As a mother to three children, I give advice pretty regularly. And lately, the dialogue has been talking about future careers. Really, I feel we need to teach kids about careers and not just focus on college. You don’t need one to have the other.
I’m a college graduate and I believe in higher education, but I don’t think it needs to be the only option. At an early age, people are always asking kids, “What do you want to be when you grow up?”
My oldest son, Tyler, is nearly finished with his freshman year of high school. We talk a lot about classes and homework, and he frequently asks, “Where will I ever use this?”
I tell him, “Don’t make mistakes today that you’ll regret later.” What I mean by this is don’t forgo difficult classes just so you have more social time at school. Find something that inspires you, something that ignites passion, and then follow it.
Most of us are not like my husband, who from an early age, knew he wanted to be a dairy farmer. But then again, some of you are just like Scott Bohnert. Those of you who are like Scott are some of the lucky ones who figured out early on what you wanted to do with your life. You followed your dreams, chased them with hard work, and much of your success has stemmed from that internal fire.
However, the rest of us who didn’t have our career selected early on had to do a lot of trial and error to figure it out. Some of us are still figuring it out. Maybe you took world government to see if that was what you loved and quickly found you couldn’t get out of that class fast enough.
I told Tyler that if welding sounds interesting, by all means, take welding. If you like it, more opportunities to weld will follow. If you want to take home economics, take it. I know this might not be the words of advice that some of you would give your son, but really, he needs to eat, and someday he won’t have his mother to cook for him.
Many kids lack the life skills that most of us were taught by our parents, in 4-H and FFA clubs, and on the farm.
That is where the real blessing is for farm kids. The classroom is all around them. It is surrounded by cornfields, cows, tractors, plows, fences, and bales of hay. These life lessons being taught by living on a dairy farm simply cannot be duplicated anywhere else.

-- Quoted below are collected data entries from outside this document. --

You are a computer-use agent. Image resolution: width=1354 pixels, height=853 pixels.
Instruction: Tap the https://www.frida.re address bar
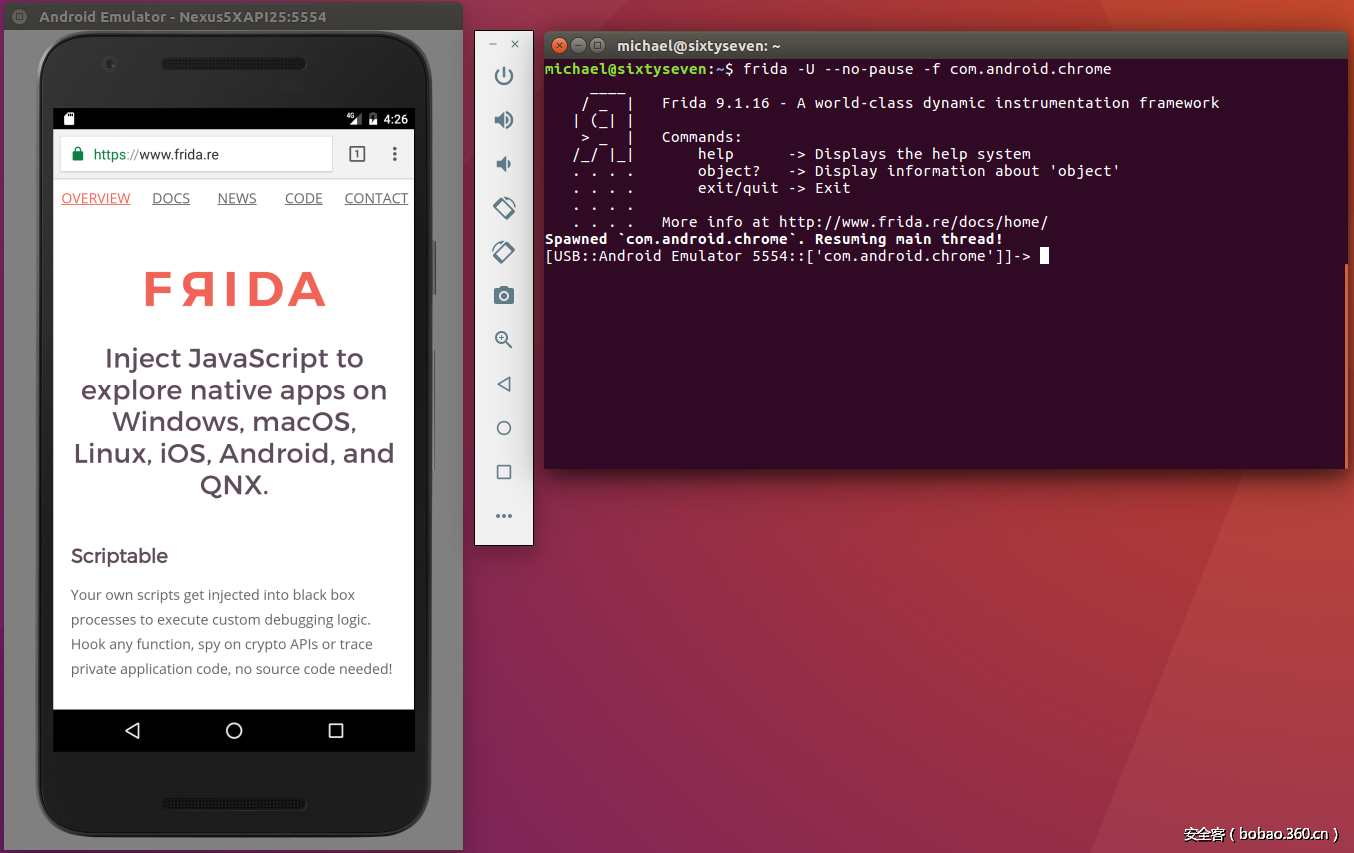pyautogui.click(x=200, y=155)
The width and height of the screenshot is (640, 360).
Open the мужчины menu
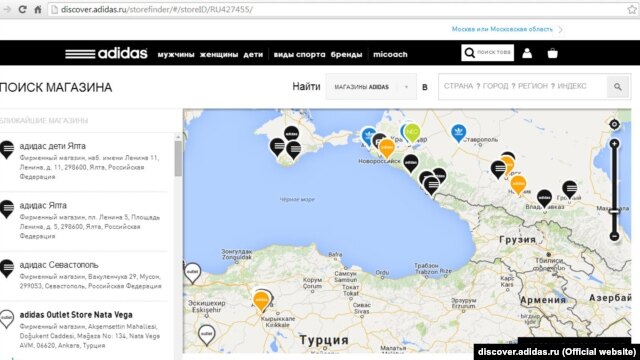(x=176, y=54)
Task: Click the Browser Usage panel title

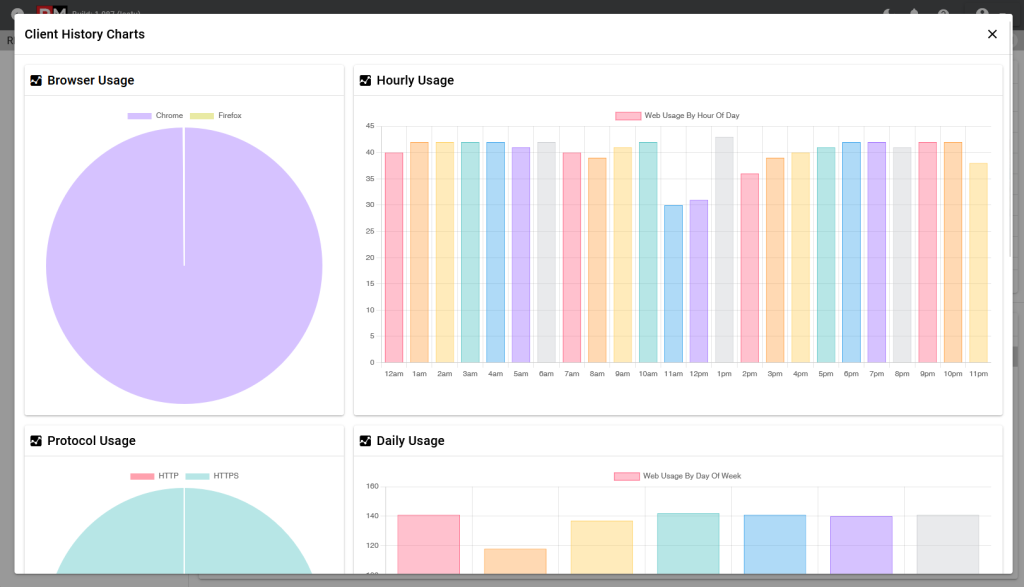Action: [91, 80]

I’m constantly communicating with my kids. Sometimes they roll their eyes. Sometimes they lean in. When they are ready to leave the nest, so to speak, my goal is that they will have absorbed a quarter of what I say. Never stop talking to your kids!

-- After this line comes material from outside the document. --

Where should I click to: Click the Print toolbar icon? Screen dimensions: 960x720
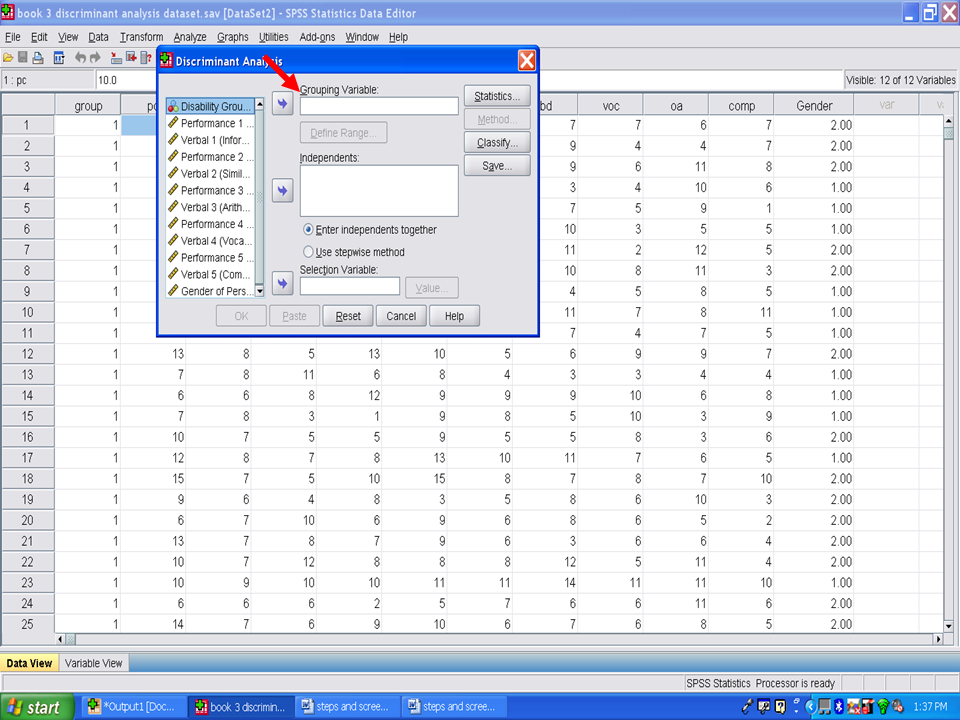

What follows are some of the bits of advice I tell them. It may be basic, but it is what sets them apart from their peers.
Set your alarm clock. Fresh air on the face does a body and mind good. Tyler is up and outside by 5 a.m. My guess is so are many of your children (and grandchildren). Half of success is rising early, showing up, and being on time.
Life is not fair. This might be the hardest lesson to learn. While their peers get to sleep in, the good Lord has blessed my kids (and all of yours) with this landscape to work on.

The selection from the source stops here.